What is the result? The nomination of a candidate who is more like Obama than unlike him. Yes, their rhetoric may be different, but both are in stark agreement on many issues: the war on drugs, the war on terror, bailouts for big banks (TARP), increasing government spending, and government managed socialized healthcare (Obamacare v Romneycare) to name just a few. So while the American people watch the cleverly orchestrated marionette show between Mitt and Barry, little do they realize there is only one manipulator controlling the strings: the elite party bosses of the centralized state (D’s and R’s are two sides of the same coin). In that respect I suppose it should not be surprising that Ron Paul was ignored and shut out of the process at every turn. He represented an opportunity for a meaningful choice between the two major parties. Why would the party push a candidate who is nearly identical to the opposition rather than a candidate that can offer a real alternative in the market place of ideas? If I’m trying to sell a product I don’t do it by copying my competition and then claiming the product is different because mine comes in a red box and theirs comes in a blue box.

Libertarians don’t want to pilot the ship, they want to dock it so people are free to come and go as they please.

Of course one could make the same argument against the Democrats. Their candidate claimed to stand in stark contrast to the policies of Bush yet he furthers Bush-era policies: bank bailouts, DEA raids of state-legal marijuana dispensaries, Guantanamo, and strong support of the PATRIOT Act and the NDAA. The Democrats are becoming war hawks and pawns of the military industrial complex (NDAA support) while the Republicans are becoming socialists (Romneycare, Medicare Part D, No Child Left Behind). Both parties are merging into the single Bureaucratic State Party.
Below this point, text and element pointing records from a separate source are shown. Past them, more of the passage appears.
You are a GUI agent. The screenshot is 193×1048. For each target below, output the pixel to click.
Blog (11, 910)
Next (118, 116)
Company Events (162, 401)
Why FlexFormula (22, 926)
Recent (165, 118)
This “BS” Party is a monopoly that suppresses all outside dissent and rigs the rules to prevent you, the voter, from even hearing about other options. For example, the Commission on Presidential Debates (a non-profit organization literally controlled by the Democratic and Republican parties) has a “15% rule” that prevents Libertarian Party presidential candidate Gov. Gary Johnson from being on the debate stage with Romney and Obama this fall. The media, rather than acting in its regulatory role as part of the Fourth Estate, is willingly involved in the suppression of dissenting opinions by not even placing Gov. Johnson (or any other party’s candidates) in any polls used as the metric for the magical 15% threshold.

So again I ask, why would both parties be so aligned across so many issues while feigning the appearance of difference in order to give the populace the illusion of choice? Because the goal of both parties is power. Their policy alignments all have one thing in common: expansion or maintenance of government power. The bureaucrats write rules that validate the existence of more bureaucrats. The parties may fight over who is steering the ship, but what they both agree on is that the people must never ever leave the ship. If the people find out they can live on land and take care of themselves, then there won’t be much need for a ship and her crew, will there? Libertarians don’t want to pilot the ship, they want to dock it so people are free to come and go as they please. It’s all about choice. You may not agree with Gov. Gary Johnson, but fairness in the political process is a very basic American principal. There is no legitimate reason to establish rules that suppress ideas that fall outside of the 3×5 card of approved political opinion. Let the voters hear all sides and make up their own minds.